Construction of a new east–west bridge between West Linn and Oregon City was approved by the Oregon State Highway Commission in January 1964. The proposed bridge was later incorporated into the plans for I-205 in 1965 after it was relocated away from a routing through Lake Oswego. Construction began in early 1968 and was completed on May 28, 1970, at a cost of $17.1 million; it was originally scheduled to open in December 1969. Several West Linn citizens staged an unofficial "opening" on April 1 to jokingly dedicate the bridge as the "West Linn Bridge". The city later changed its seal to include a depiction of the bridge.

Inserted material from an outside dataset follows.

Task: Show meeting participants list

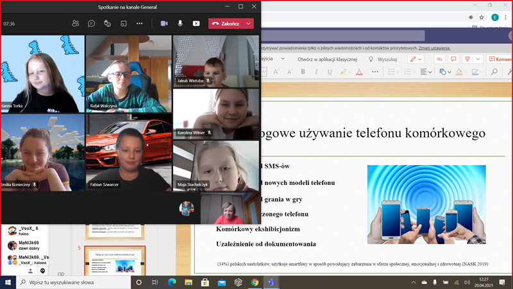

In 2009, the Oregon Department of Transportation spent $7 million to repave the roadway and replace the expansion joints on the bridge.

In 2017, the Oregon Department of Transportation launched a project to widen I-205 to three lanes between the Abernethy Bridge and Stafford Road. Part of the proposed plan includes removing the Highway 43 to I-205 northbound onramp and widening the Abernethy Bridge. The cost of the project increased to $600 million in 2024 and required additional funding to cover a $300 million gap created by higher construction costs and the cancellation of tolling on I-205.